Comprehensive data protection for all workloads
Locked
Ctek
Service Provider
Posts: 84
Liked: 13 times
Joined: Nov 11, 2015 3:50 pm
Location: Canada
Contact:

Re: REFS issues (server lockups, high CPU, high RAM)

Post by Ctek »

Ctek wrote:ReFS.sys 2395 (2018-07 CU) has been abysmal in our environments, we have severe server locking issues and downtime during fast cloning since that cumulative update.

Today fresh off the Microsoft presses, there is KB4343887 which does not change the ReFS.sys driver version.

Fun times.
Actually, both ReFS 2363 and 2395 are causing major issues in our environment when fast cloning. I admit I am a little under sized compared to the suggested 1GB/1TB Rule for RAM/Storage, however all my ReFS servers were chugging along fine since at least April but are now causing lock ups since those 2 ReFS versions.

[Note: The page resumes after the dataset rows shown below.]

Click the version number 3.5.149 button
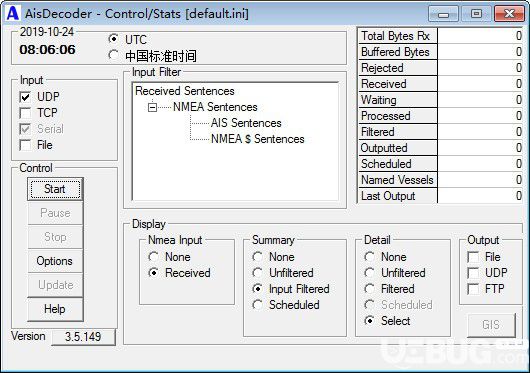coord(83,337)
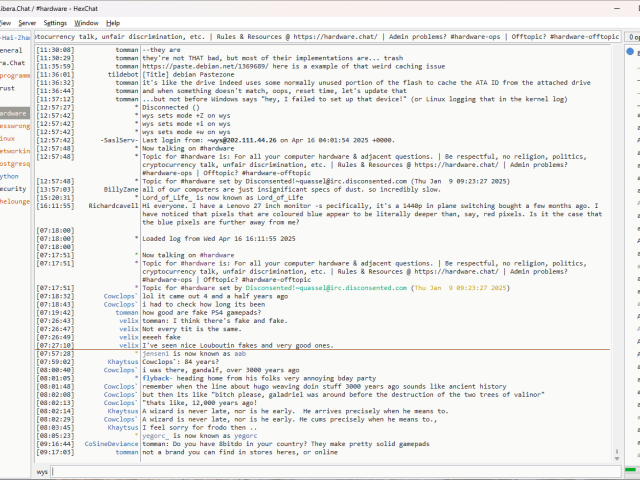Switch to the #lesswrong channel
The image size is (640, 480).
(14, 126)
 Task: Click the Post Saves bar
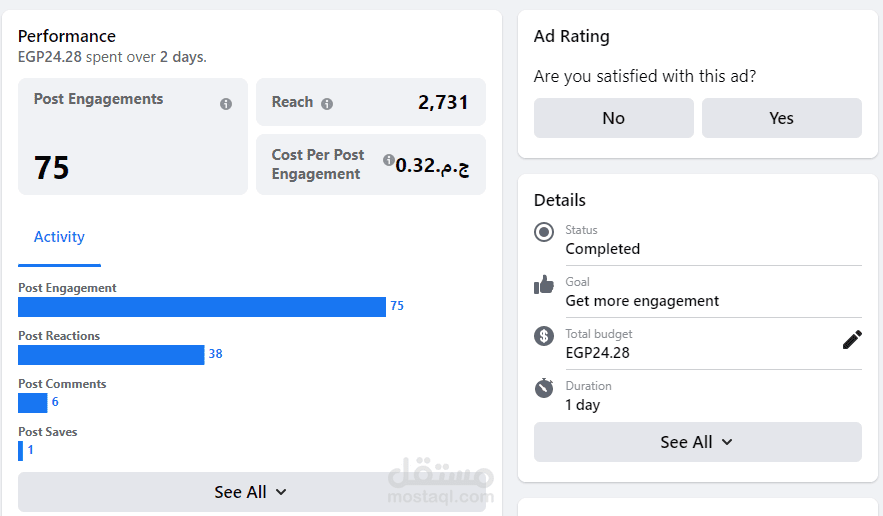(20, 451)
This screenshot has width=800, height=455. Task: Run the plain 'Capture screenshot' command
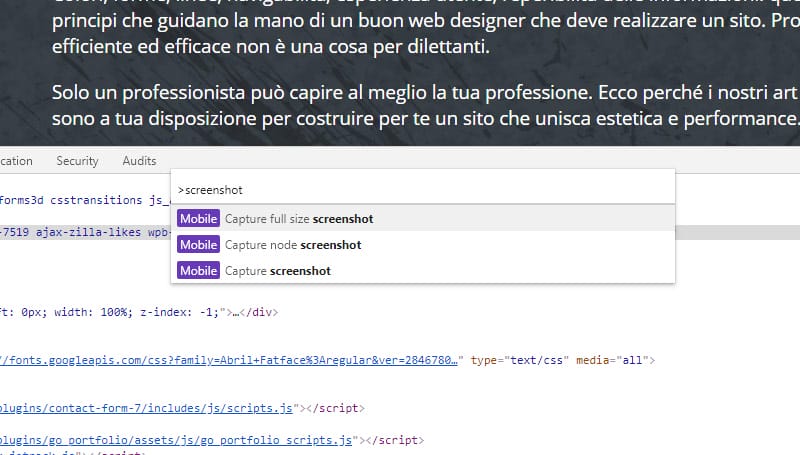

I am reverting back 1 server to 2312 for testing purposes.
VMCE
Mgamerz
Expert
Posts: 160
Liked: 28 times
Joined: Sep 29, 2017 8:07 pm
Contact:

Re: REFS issues (server lockups, high CPU, high RAM)

Post by Mgamerz »

Haven't had a server lock up yet with the July updates, though the hardware backing the server started failing - migrated to a new server and has been stable for at least 10 days now on 25 & 35TB repositories. Though having 160GB of ram might help (I may or may not have put all of our spare ram into this system, I plead the 5th).
Ctek
Service Provider
Posts: 84
Liked: 13 times
Joined: Nov 11, 2015 3:50 pm
Location: Canada
Contact:

Re: REFS issues (server lockups, high CPU, high RAM)

Post by Ctek »

Maybe the issue is mitigated by a hugely favorable RAM/Storage ratio.
VMCE
l0stb@ackup
Influencer
Posts: 14
Liked: 4 times
Joined: Jul 19, 2018 2:10 am
Contact:

Re: Feedback on newer updates

Post by l0stb@ackup »

Thank you all, if you could please also include in your experiences the ReFS.sys version and currently installed CU that would be grand
ejenner
Veteran
Posts: 636
Liked: 100 times
Joined: Mar 23, 2018 4:43 pm
Full Name: EJ
Location: London
Contact:

Re: REFS issues (server lockups, high CPU, high RAM)

Post by ejenner »

wingphil wrote:I had a server lockup again last week and again this morning. Refs driver version 2363, and we have about 14TB of repository space and four vCPUs (running under VMware).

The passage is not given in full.